START MATERIAL FOR THE TASK

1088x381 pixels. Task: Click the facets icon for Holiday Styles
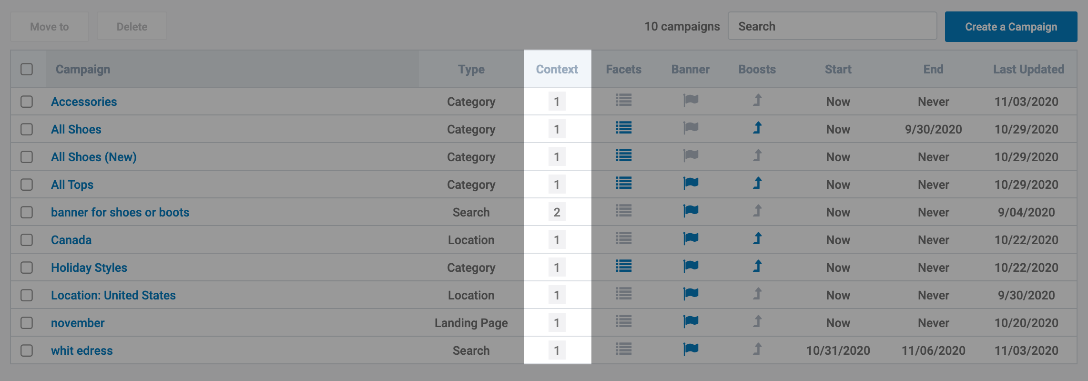click(x=623, y=266)
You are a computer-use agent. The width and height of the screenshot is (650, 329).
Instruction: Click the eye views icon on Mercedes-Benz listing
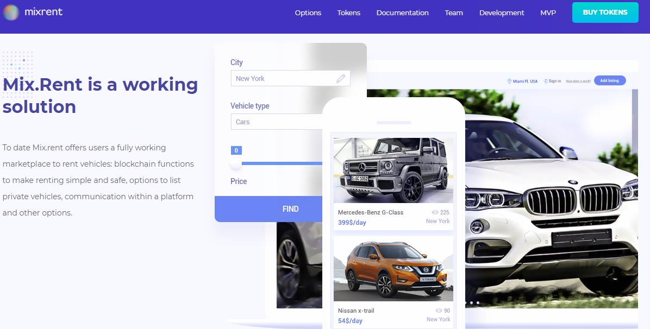435,212
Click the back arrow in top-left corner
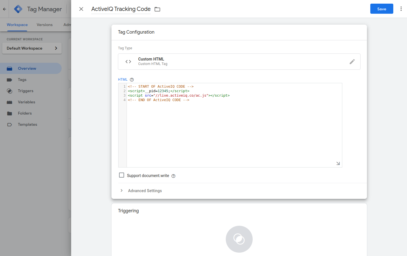The width and height of the screenshot is (407, 256). 4,9
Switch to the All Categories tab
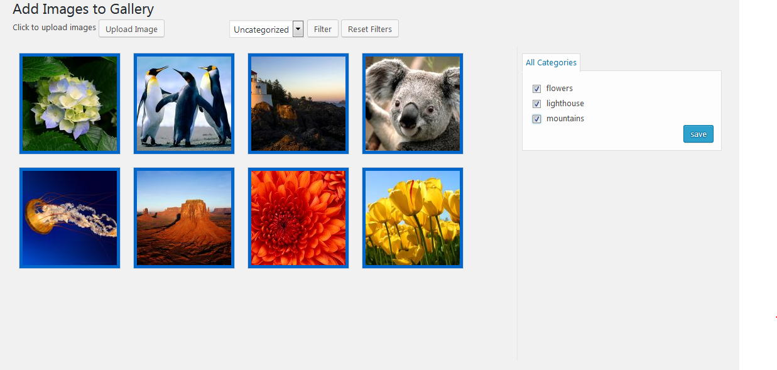777x370 pixels. coord(551,62)
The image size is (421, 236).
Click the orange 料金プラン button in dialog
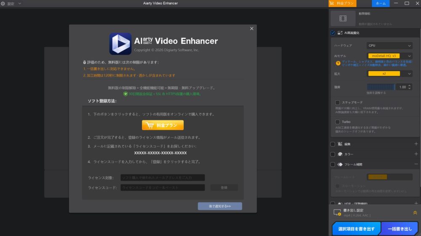pyautogui.click(x=163, y=125)
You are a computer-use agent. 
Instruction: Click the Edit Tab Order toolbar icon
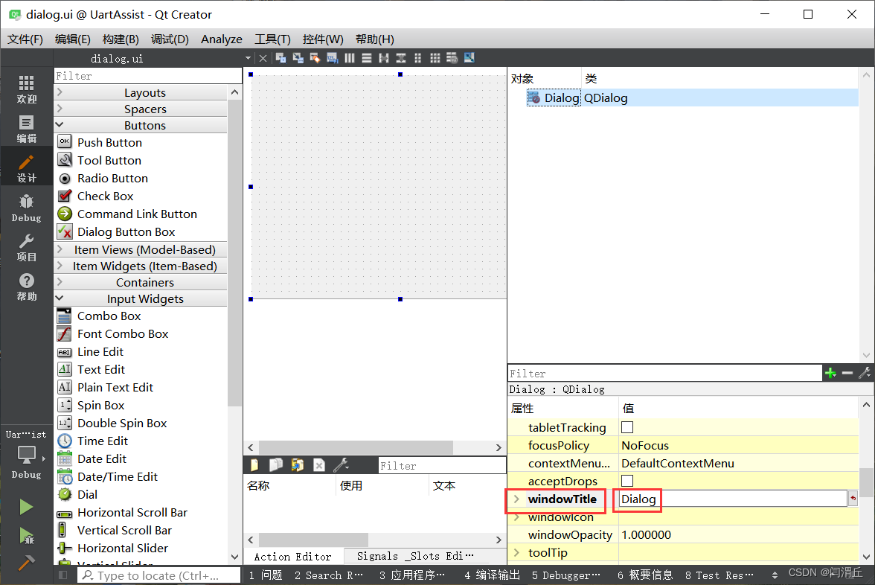[x=332, y=58]
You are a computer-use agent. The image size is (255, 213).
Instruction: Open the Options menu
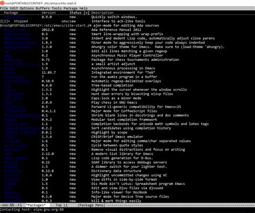coord(27,8)
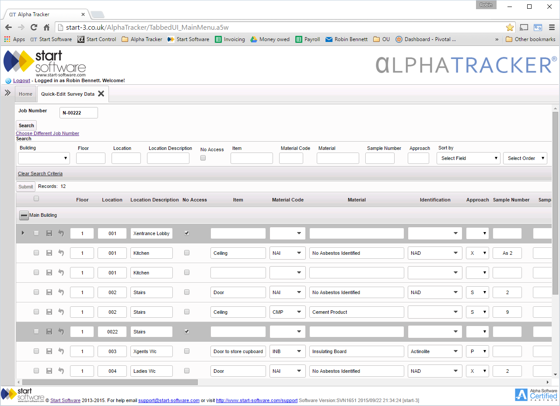The width and height of the screenshot is (560, 406).
Task: Click inside the Job Number input field
Action: point(78,112)
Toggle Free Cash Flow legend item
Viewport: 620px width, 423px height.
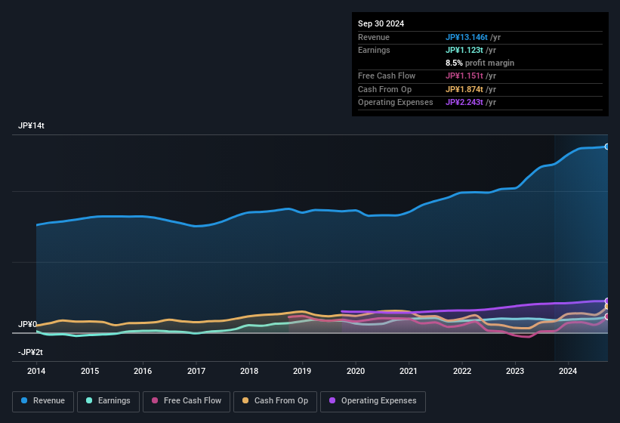187,401
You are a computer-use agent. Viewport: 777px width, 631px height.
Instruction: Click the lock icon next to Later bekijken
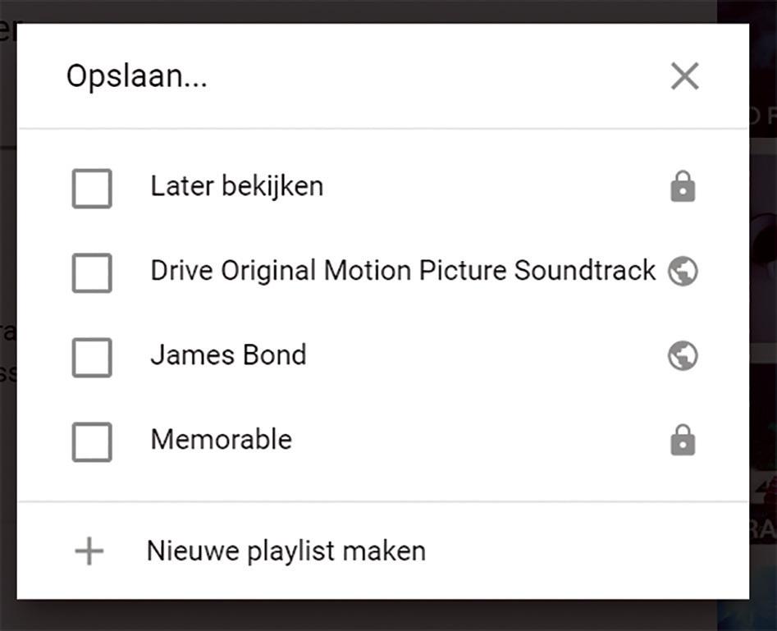click(x=683, y=186)
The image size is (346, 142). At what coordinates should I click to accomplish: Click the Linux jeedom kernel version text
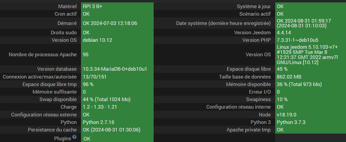pos(307,54)
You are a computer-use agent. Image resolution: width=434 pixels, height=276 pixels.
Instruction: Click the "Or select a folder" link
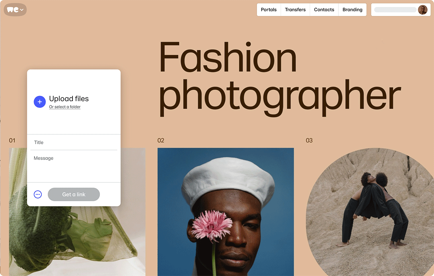64,106
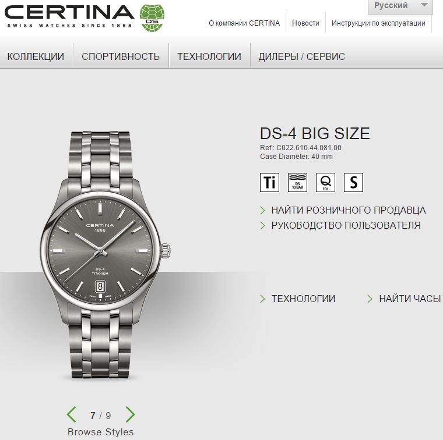The height and width of the screenshot is (440, 443).
Task: Open the СПОРТИВНОСТЬ menu
Action: [x=121, y=56]

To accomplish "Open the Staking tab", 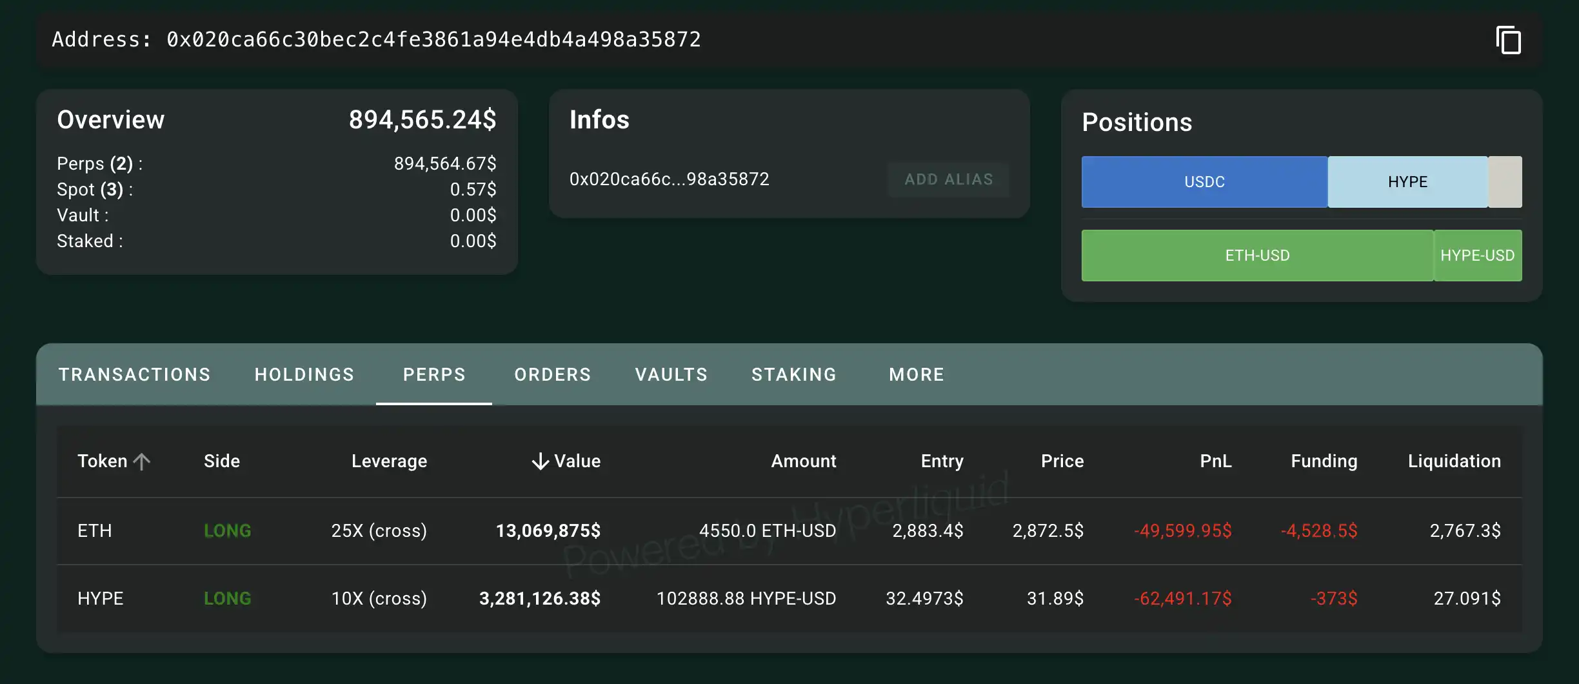I will [794, 375].
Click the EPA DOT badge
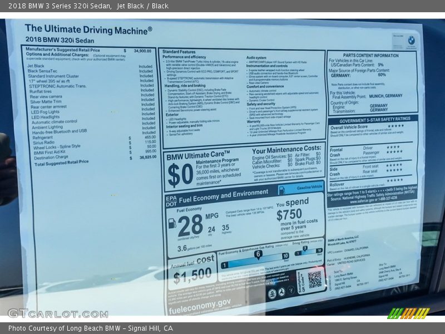The height and width of the screenshot is (334, 445). point(170,201)
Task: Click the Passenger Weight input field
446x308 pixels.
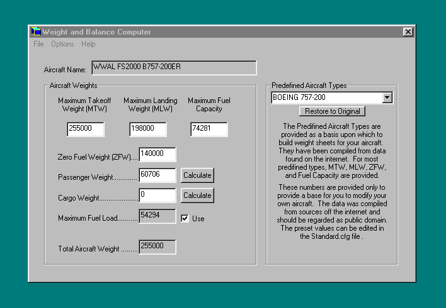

END MATERIAL FOR THE TASK

REQUIRED ACTION: Whenever "agent" shows up in a line of the listing, copy that whole line.

RESULT:
You are a computer-use agent. The width and height of the screenshot is (650, 329).
You are a computer-use agent. 
You are a computer-use agent. The image size is (255, 213).
You are a computer-use agent. Viewport: 777px width, 631px height.
You are a computer-use agent. Image resolution: width=434 pixels, height=276 pixels.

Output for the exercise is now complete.